Yes, I had planned on going to Simple Forum. I’m still very impressed by it. But, I wanted to customize it to my site and change not only the appearance (which can easily be done through CSS), but also the content of what is included and where.
Unfortunately, although the PHP code is all available, it is very tightly written and is not easy to change. I’d have to be very much an expert at PHP to do it properly. And such custom modifications would make it very difficult to upgrade to future versions. I wouldn’t want to get stuck at the current version.
So we hereby redeclare the winner to be bbPress. Works just like WordPress. It can also be easily extended by plugins, but more importantly almost all of it is easily customizable. I should be able to add some really useful features, such as showing you the topics you started and all the topics you participated in.
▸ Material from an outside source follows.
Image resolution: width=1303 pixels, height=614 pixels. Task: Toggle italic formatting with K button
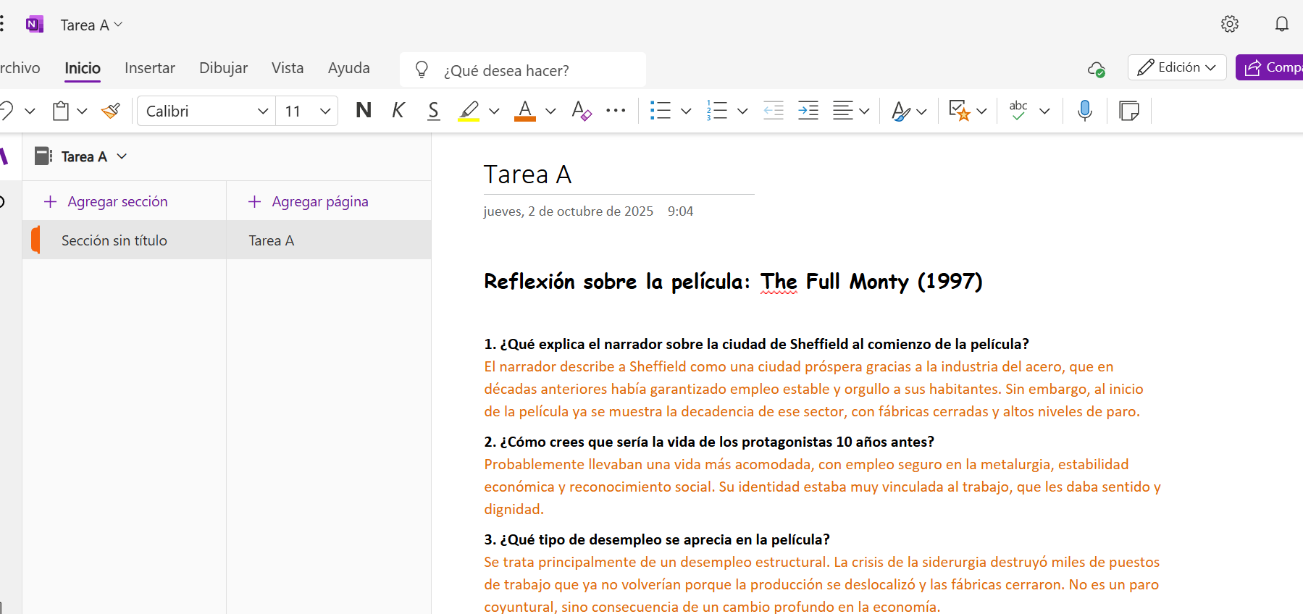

I commented last entry that bbPress was “primitive”. Well, yes it is. But it is just starting to take off, and people are really getting excited about it and starting to turn it around. And as far as handling large forums goes, just check out the Wordpress Support Forum which has well over 600,000 posts already. It uses bbPress.
The one intangible I really like about it is that I can have it in its own directory called “forum”, rather than under the blog directory as “blog/forum” or as a strange url such as “blog/?page_id=6″ as Simple Forum requires since it is a plugin under WordPress. People on Unix boxes can use pretty permalinks and can change that, but on my Windows host, I can’t.
I decided to completely reinstall WordPress and bbPress and start fresh. After all those databases I tried, I really gunged everything up and needed to clean it out and be sure it’s all working. That only took a day and now I’m merrily customizing and integrating it into my new site design. Still not done, but its getting there.